Tenerife is the biggest and most well-known Canary Island, belonging to Spain, with over 10 million visitors a year. We all know that it is a mecca for lobster coloured beach dwelling Brits, looking to sleep off hangovers for a few weeks. The beaches however are quite simply to die for and no one could be blamed for wanting to spend a few weeks laid upon them.
Photo licensed under the Creative Commons, created by JUAN RAMON RODRIGUEZ SOSA
Hiking in Tenerife
The point is that there is so much more to the landscape of this magical island. For one it is home of Pico Del Teide, which is Spain’s tallest peak, at a towering 3718m. It has incredible forestry and rock formations, volcanic colours as you go inland, so definitely pack your walking boots. The basic rule if you are looking for a more unique and cultured experience is to head away from the south-western resorts. The capital of Tenerife is a prime example and is actually largely untainted by tourism, being right up on the north east of the island. It has the most incredible carnivals second only to perhaps Rio De Janerio, with amazing traditional fiesta spirit.
The English Tenerife
If however you are looking for white sand, neon lights, night clubs, foam parties and banging tunes, get yourself down south to Los Cristianos, Playa de Las Américas or Costa Adeje. You will be able to buy pie and chips, and even a full English breakfast! Also down in the southern region, you can go to one of two of Tenerife’s incredible waterparks. Siam Park is a Thai themed park with a multitude of thrilling slides, or Aqualand where you can even get to see a dolphin show. Other more animal orientated water activities are the submarine safari, where you can go dolphin and whale spotting in a transparent submarine. Spectacular underwater scenes where bottlenose dolphins and pilot whales are known to migrate, also white and sperm whales are known to have been sighed.

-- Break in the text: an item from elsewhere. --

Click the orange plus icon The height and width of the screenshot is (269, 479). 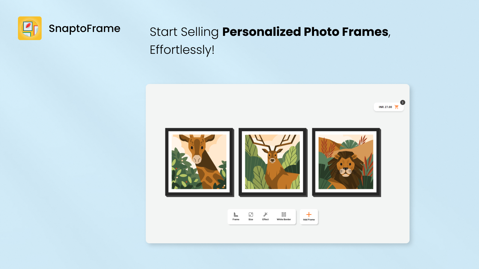pyautogui.click(x=309, y=215)
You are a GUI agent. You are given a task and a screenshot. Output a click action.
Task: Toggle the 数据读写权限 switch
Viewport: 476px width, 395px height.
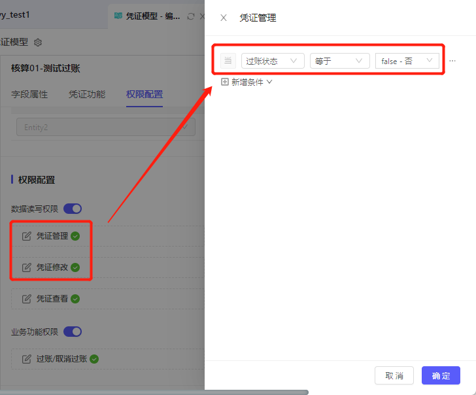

Photo licensed under the Creative Commons, created by Javier Sanchez Portero
Culture in Tenerife
For a more ‘intellectual’ attraction you could go to the region of Chacona and visit The Gumar Pyramids. The pyramids are not, as you at first may think, ancient like the Giza Pyramid in Egypt. They are in fact the subject of serious controversy, implying that they may be as recent as the 19th century. It is said that there were many such constructions throughout Tenerife, but they have been systematically taken apart for cheap building materials. The site of the Gumar Pyramids used to contain 9 structures, but today only has 6. Excavations have as yet only been inconclusive.
On the south coast, you can go to Icod De los Vinos and visit Cueva Del Viento (Cave of Winds) which is the largest volcanic cavity in the world. Also this is where you can find the ancient and mystical Dragon Tree, which is said to be over 800 years old. It is called a ‘Dragon Tree’ as when the leaves are cut they secrete a red resin which is said to be the dried blood of dragons. This apparently has healing properties, and in the past it was extracted on an industrial scale to make varnishes and lacquers, and as a result, the Dragon Tree is a protected species.